Strengths of eOption

  • Low trading costs: Like Just2Trade, eOption focuses on keeping trading costs low for investors, and the broker is tremendously good at it. Stocks and ETFs trades cost just $3 a pop, and that’s about as cheap as you can go. In this respect, eOption undercuts virtually all the usual broker suspects with their high-powered ad campaigns. Additionally, mutual fund investors will shell out just $5 per trade, whereas some other brokers charge a fee in the double digits.
    Options traders should rejoice even more. The broker charges a base fee of $3.00 and then just $0.15 per contract. That’s much better than Just2Trade, and it compares very favorably to the rates at discount broker Interactive Brokers, where there’s no base fee and a fee of $0.70 per contract. This pricing structure means that once a client reaches just six contracts on a trade — a very low threshold — eOption is already cheaper. While Interactive Brokers’ per-contract fee declines as low as $0.15, it requires the client to trade more than 100,000 contracts a month to reach that level. At eOption, however, every client receives its low pricing from the first contract.
  • Low margin rates: eOption offers some of the lowest margin rates in the industry, and that’s a boon for more experienced traders who can effectively use margin loans. As is standard in the industry, the interest rate declines as the margin balance increases, with the rates bottoming at balances over $1 million. It’s another way eOption focuses on low costs.
  • Auto-trading: Something not typically found in a broker is the ability to automatically trade based on recommendations from investment newsletters. But that’s what eOption offers. Clients identify their newsletter and then authorize eOption to trade a specific amount of the stock or option, either buying or selling, depending on the recommendation. Newsletter recommendations are sent directly to eOption, which executes them without any further effort from the client. Clients can change the trades at any time. The service costs modestly more — $5 per stock trade or $5 plus $0.15 per contract for options — than eOption’s headline rate, but that still looks like an excellent value for the service.

Drawbacks of eOption

  • No fee-free investments: Sure, eOption offers the standard range of Stocks, Bonds, ETFs and Options, but it does little for investors who want no-transaction-fee mutual funds and commission-free ETFs. Investors looking for ETFs will pay the same standard $3.00 commission, which is still quite cheap, to be fair. Investors on the hunt for fee-free mutual funds are out of luck and must pony up $5 a trade.
  • Account fees: For a broker that’s so focused on low costs, eOption really hits clients with additional fees, including the nearly extinct inactivity fee. Here, the broker charges a $50 yearly inactivity fee if fewer than two trades or less than $10,000 in credit or debit balances. A partial account transfer costs a pricey $50, while a full transfer is $60.
  • Limited research and education: New investors looking for guidance and investing research will be disappointed with what eOption offers, which is very little. That’s the trade-off for such low trading commissions, of course. Investors who need these elements would be better off trying out a full-service broker that is well-known for its research and educational components, such as Charles Schwab or Merrill Edge.

Is eOption safe?

Although it’s a relatively new player in the online broker space and less well-known than some larger rivals, eOption has the same coverage from the Securities Investor Protection Corporation (SIPC). The SIPC guarantees that investor assets up to $500,000 (including a cash-only limit of $250,000) will be returned. The broker’s clearing firm, Hilltop Securities, also holds excess coverage, protecting an individual account up to $25 million.
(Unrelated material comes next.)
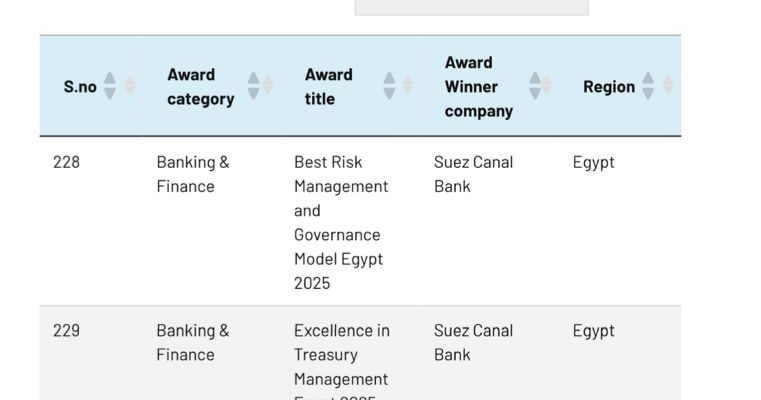The image size is (761, 400).
Task: Click the Award Winner company gray sort arrows
Action: coord(535,86)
These coverages don’t protect an account from investment losses but rather safeguard the account in the event that the brokerage is unable to return the assets.

Final thoughts

If you’re a stock or options investor and have some experience — so you don’t need extensive guidance — eOption could be a great choice. That’s especially true if you’re trading high volumes and really need to minimize costs. In this respect, eOption delivers on its promise, putting it among the industry’s low-cost leaders.

But if you’re a beginner and need the research and education that typically is provided by a full-service broker, you should consider rivals like Charles Schwab and Fidelity Investments. Both provide what many beginning investors need at a modestly higher per-trade fee and also offer commission-free ETFs, another favorite of new investors.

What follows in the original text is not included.